[ASSIGNMENT]: Write each entry out again exactly as it was given.

(Dataset entries)
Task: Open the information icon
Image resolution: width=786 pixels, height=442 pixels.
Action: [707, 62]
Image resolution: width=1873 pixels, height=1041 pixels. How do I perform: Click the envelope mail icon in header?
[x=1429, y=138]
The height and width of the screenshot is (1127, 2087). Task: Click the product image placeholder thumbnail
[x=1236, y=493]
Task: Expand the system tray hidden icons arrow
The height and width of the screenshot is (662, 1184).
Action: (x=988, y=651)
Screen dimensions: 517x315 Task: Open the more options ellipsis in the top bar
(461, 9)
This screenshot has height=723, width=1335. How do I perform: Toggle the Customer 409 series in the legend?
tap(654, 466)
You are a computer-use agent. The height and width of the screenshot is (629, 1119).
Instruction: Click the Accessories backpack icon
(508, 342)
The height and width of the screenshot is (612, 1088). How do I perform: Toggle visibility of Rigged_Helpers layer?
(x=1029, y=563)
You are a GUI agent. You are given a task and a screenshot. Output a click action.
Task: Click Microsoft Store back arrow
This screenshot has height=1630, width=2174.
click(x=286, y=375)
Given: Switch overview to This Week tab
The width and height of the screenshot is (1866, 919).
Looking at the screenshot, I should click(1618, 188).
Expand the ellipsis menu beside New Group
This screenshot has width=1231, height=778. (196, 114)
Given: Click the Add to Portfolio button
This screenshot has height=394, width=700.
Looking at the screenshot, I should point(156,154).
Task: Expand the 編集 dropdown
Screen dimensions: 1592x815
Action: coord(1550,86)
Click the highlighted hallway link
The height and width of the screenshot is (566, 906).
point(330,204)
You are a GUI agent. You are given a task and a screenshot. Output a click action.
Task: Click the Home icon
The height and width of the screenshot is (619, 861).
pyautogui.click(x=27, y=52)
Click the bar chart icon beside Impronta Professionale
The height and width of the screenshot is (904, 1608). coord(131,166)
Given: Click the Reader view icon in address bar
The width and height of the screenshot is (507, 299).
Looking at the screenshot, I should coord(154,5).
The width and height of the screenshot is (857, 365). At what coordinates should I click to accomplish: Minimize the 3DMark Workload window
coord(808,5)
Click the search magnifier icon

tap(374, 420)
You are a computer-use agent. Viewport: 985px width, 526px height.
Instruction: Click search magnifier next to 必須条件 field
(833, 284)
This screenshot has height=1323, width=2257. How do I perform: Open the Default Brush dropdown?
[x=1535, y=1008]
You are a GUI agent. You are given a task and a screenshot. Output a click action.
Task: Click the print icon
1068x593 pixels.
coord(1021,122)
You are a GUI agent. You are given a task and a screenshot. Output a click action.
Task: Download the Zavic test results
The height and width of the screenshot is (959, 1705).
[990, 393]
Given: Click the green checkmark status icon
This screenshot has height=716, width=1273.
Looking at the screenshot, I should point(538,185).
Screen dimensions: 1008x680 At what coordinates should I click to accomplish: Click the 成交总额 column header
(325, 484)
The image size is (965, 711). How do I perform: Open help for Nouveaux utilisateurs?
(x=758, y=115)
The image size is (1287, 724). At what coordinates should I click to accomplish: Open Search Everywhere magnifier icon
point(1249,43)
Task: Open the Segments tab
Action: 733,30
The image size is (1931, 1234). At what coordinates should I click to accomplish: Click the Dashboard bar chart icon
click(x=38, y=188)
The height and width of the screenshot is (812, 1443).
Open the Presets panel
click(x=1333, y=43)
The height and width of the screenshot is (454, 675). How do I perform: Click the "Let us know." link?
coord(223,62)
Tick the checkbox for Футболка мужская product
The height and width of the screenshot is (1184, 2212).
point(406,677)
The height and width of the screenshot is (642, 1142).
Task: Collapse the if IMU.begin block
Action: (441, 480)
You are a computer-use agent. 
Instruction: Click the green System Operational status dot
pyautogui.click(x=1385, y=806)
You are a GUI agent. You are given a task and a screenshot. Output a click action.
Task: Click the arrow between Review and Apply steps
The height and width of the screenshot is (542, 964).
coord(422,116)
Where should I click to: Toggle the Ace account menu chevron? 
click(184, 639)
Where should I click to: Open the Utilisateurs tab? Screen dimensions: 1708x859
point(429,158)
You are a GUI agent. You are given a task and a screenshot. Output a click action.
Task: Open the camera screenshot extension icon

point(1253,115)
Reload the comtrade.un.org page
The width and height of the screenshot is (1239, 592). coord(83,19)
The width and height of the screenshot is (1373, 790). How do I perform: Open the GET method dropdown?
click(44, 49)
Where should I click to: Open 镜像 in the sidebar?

[YOUR RESPONSE]:
Task: Open the information icon
Image resolution: width=786 pixels, height=442 pixels.
Action: [707, 62]
Image resolution: width=1873 pixels, height=1041 pixels. How do I perform: Click the envelope mail icon in header?
[x=1429, y=138]
The height and width of the screenshot is (1127, 2087). Task: Click the product image placeholder thumbnail
[x=1236, y=493]
Task: Expand the system tray hidden icons arrow
The height and width of the screenshot is (662, 1184).
Action: (x=988, y=651)
Screen dimensions: 517x315 Task: Open the more options ellipsis in the top bar
(461, 9)
This screenshot has height=723, width=1335. How do I perform: Toggle the Customer 409 series in the legend?
tap(654, 466)
You are a computer-use agent. The height and width of the screenshot is (629, 1119).
Instruction: Click the Accessories backpack icon
(508, 342)
The height and width of the screenshot is (612, 1088). How do I perform: Toggle visibility of Rigged_Helpers layer?
(x=1029, y=563)
You are a GUI agent. You are given a task and a screenshot. Output a click action.
Task: Click Microsoft Store back arrow
This screenshot has height=1630, width=2174.
click(x=286, y=375)
Given: Switch overview to This Week tab
The width and height of the screenshot is (1866, 919).
Looking at the screenshot, I should click(1618, 188).
Expand the ellipsis menu beside New Group
This screenshot has width=1231, height=778. (196, 114)
Given: Click the Add to Portfolio button
This screenshot has height=394, width=700.
Looking at the screenshot, I should point(156,154).
Task: Expand the 編集 dropdown
Screen dimensions: 1592x815
Action: coord(1550,86)
Click the highlighted hallway link
The height and width of the screenshot is (566, 906).
point(330,204)
You are a GUI agent. You are given a task and a screenshot. Output a click action.
Task: Click the Home icon
The height and width of the screenshot is (619, 861).
pyautogui.click(x=27, y=52)
Click the bar chart icon beside Impronta Professionale
The height and width of the screenshot is (904, 1608). coord(131,166)
Given: Click the Reader view icon in address bar
The width and height of the screenshot is (507, 299).
Looking at the screenshot, I should coord(154,5).
The width and height of the screenshot is (857, 365). At what coordinates should I click to accomplish: Minimize the 3DMark Workload window
coord(808,5)
Click the search magnifier icon

tap(374, 420)
You are a computer-use agent. Viewport: 985px width, 526px height.
Instruction: Click search magnifier next to 必須条件 field
(833, 284)
This screenshot has height=1323, width=2257. How do I perform: Open the Default Brush dropdown?
[x=1535, y=1008]
You are a GUI agent. You are given a task and a screenshot. Output a click action.
Task: Click the print icon
1068x593 pixels.
coord(1021,122)
You are a GUI agent. You are given a task and a screenshot. Output a click action.
Task: Download the Zavic test results
The height and width of the screenshot is (959, 1705).
[990, 393]
Given: Click the green checkmark status icon
This screenshot has height=716, width=1273.
Looking at the screenshot, I should point(538,185).
Screen dimensions: 1008x680 At what coordinates should I click to accomplish: Click the 成交总额 column header
(325, 484)
The image size is (965, 711). How do I perform: Open help for Nouveaux utilisateurs?
(x=758, y=115)
The image size is (1287, 724). At what coordinates should I click to accomplish: Open Search Everywhere magnifier icon
point(1249,43)
Task: Open the Segments tab
Action: 733,30
The image size is (1931, 1234). At what coordinates should I click to accomplish: Click the Dashboard bar chart icon
click(x=38, y=188)
The height and width of the screenshot is (812, 1443).
Open the Presets panel
click(x=1333, y=43)
The height and width of the screenshot is (454, 675). How do I perform: Click the "Let us know." link?
coord(223,62)
Tick the checkbox for Футболка мужская product
The height and width of the screenshot is (1184, 2212).
point(406,677)
The height and width of the screenshot is (642, 1142).
Task: Collapse the if IMU.begin block
Action: (441, 480)
You are a computer-use agent. 
Instruction: Click the green System Operational status dot
pyautogui.click(x=1385, y=806)
You are a GUI agent. You are given a task and a screenshot. Output a click action.
Task: Click the arrow between Review and Apply steps
The height and width of the screenshot is (542, 964).
coord(422,116)
Where should I click to: Toggle the Ace account menu chevron? 
click(184, 639)
Where should I click to: Open the Utilisateurs tab? Screen dimensions: 1708x859
point(429,158)
You are a GUI agent. You are given a task and a screenshot. Output a click action.
Task: Open the camera screenshot extension icon

point(1253,115)
Reload the comtrade.un.org page
The width and height of the screenshot is (1239, 592). coord(83,19)
The width and height of the screenshot is (1373, 790). How do I perform: Open the GET method dropdown?
click(44, 49)
Where should I click to: Open 镜像 in the sidebar?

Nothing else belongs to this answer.